Fragile test of SeedSpecification

ashawley opened this issue 4 years ago · 3 comments

I saw a curious failure on GitHub Actions that I hadn't seen before:

[info] failing seed for Seed.longs are evenly-distributed is -aQhCwV8oBUYlWwee46hAk7cDCysDENMKQKEw-FnwEC=
[info] ! Seed.longs are evenly-distributed: Falsified after 368 passed tests.
[info] > ARG_0: Seed.fromBase64("mngJYod-N9mPAhd861EV4YJQcckrt-vaCc8Eabb013H=")
[info] > ARG_1: Base(53)
[error] Failed: Total 8, Failed 1, Errors 0, Passed 7
[error] Failed tests:
[error]  org.scalacheck.rng.SeedSpecification

Answer 1 · 2020-11-06T17:21:25.000Z

Draft PR #711 shows that the seed fails.

I believe this is a probabilistic property test, so it's probably acceptable to fail rarely.

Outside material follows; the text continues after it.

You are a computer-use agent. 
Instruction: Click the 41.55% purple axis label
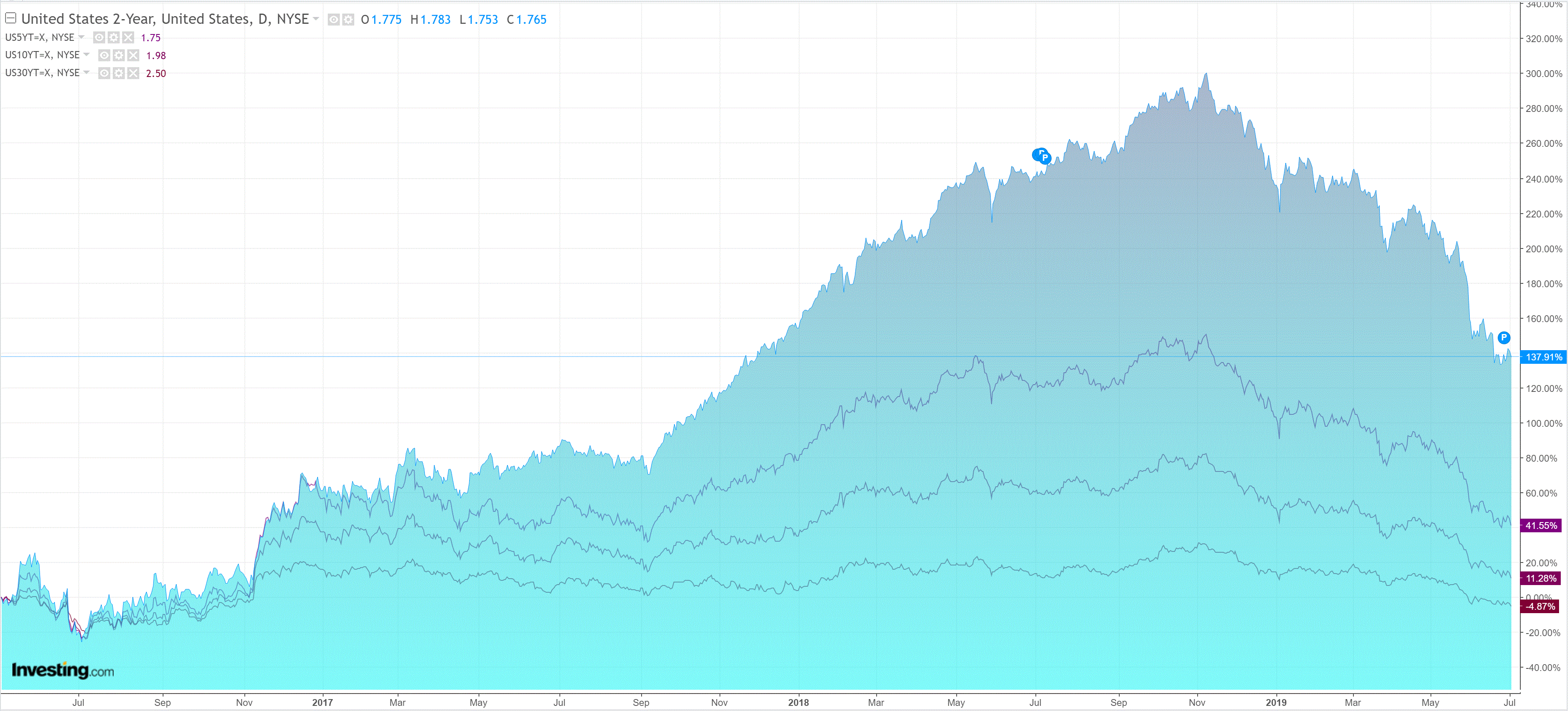(x=1541, y=525)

Answer 2 · 2020-11-07T04:59:37.000Z

I re-read the test. I think the predicate has a random 1-in-1.7M chance of failing each time we run it, but since we evaluate the forAll 100 times, we really have a 1-in-1700 chance of failing each time we run SeedSpecification. Since we tend to run CI over a lot of different targets this means we have more like a 1-in-170 (or so) chance of failing.

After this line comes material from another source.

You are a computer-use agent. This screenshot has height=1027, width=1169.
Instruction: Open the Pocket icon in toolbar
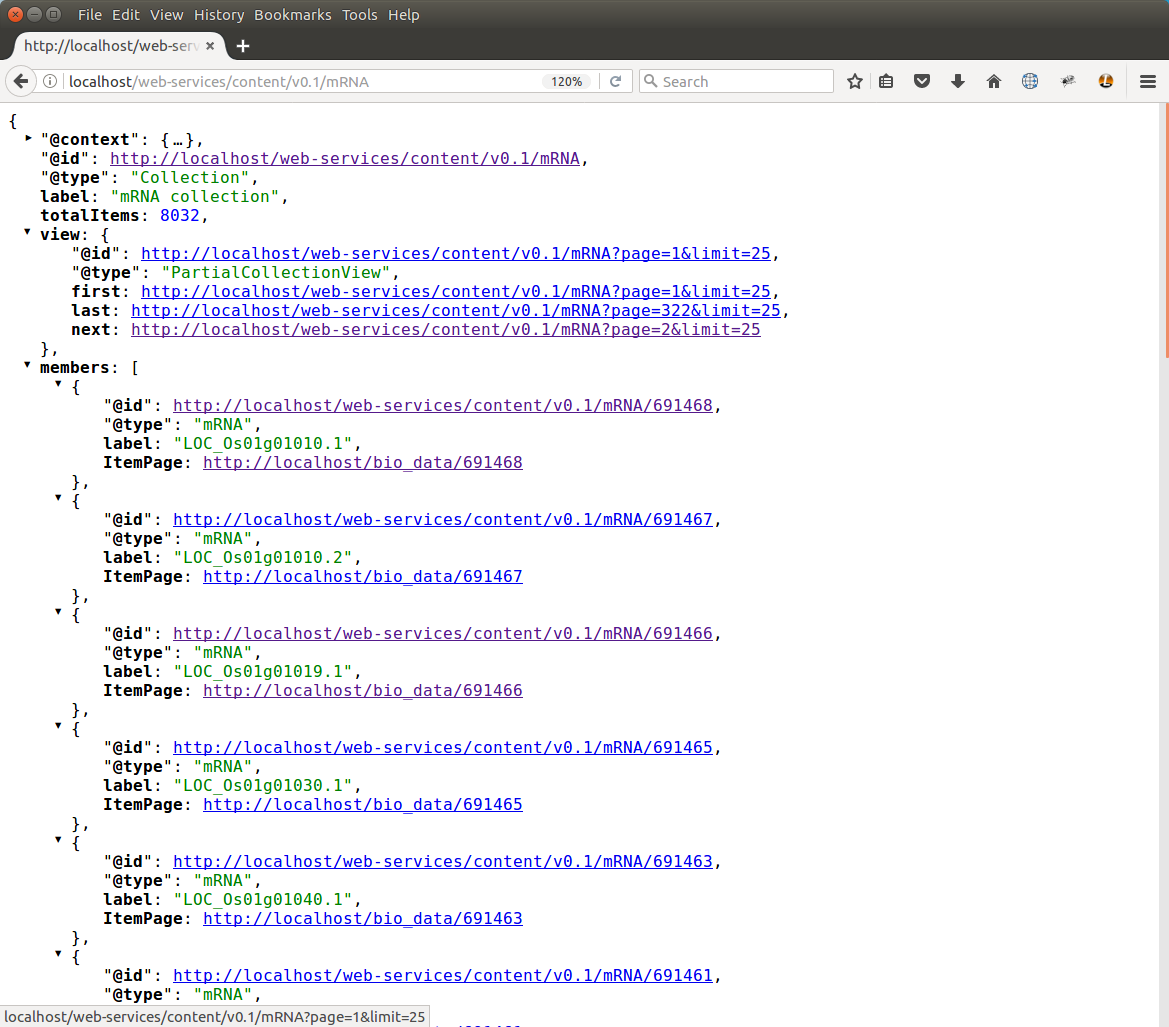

We can reduce the chances of false positives at the expense of test accuracy: right now we expect the random value we produce to be within 5 standard deviations of the expected result (https://en.wikipedia.org/wiki/Standard_deviation#Rules_for_normally_distributed_data).

If we used 6 standard deviations instead of 5, we'd expect the test to randomly fail only 1-in-506.8M (about 300x less often). We could also do two separate tests and require both to fail: requiring two consecutive failures at 4 standard deviations has a 1-in-249M chance of failing (1-in-15,787 x 1-in-15787).

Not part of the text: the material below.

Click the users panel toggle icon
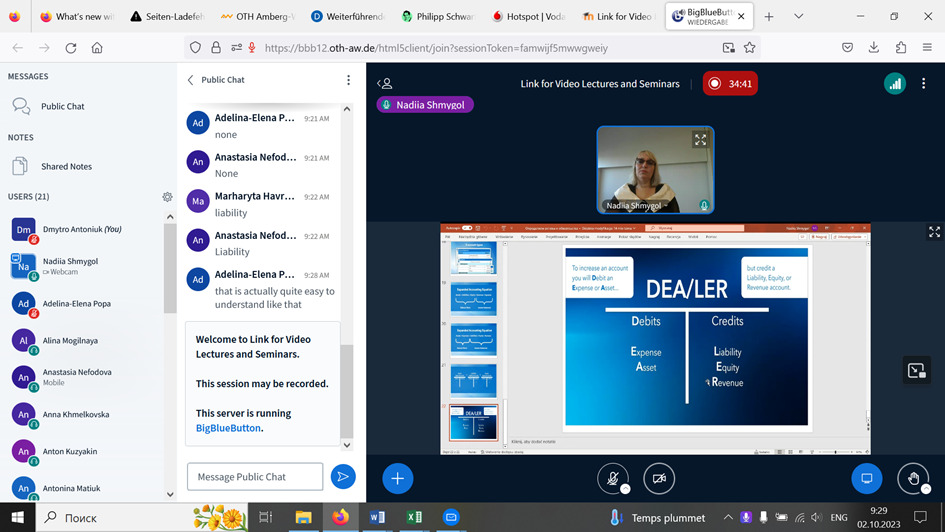point(385,84)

Do you think we should change it? I'm fine closing your PR and this issue, or making that change (which could obscure real bugs but will also cut down on noise).

Answer 3 · 2020-11-10T14:19:03.000Z

I was just wondering if your probability test had a flaw or if the the issue was with the random number generator. A failure did seem to be super rare over the last 4 years as you described. I'm fine with closing this.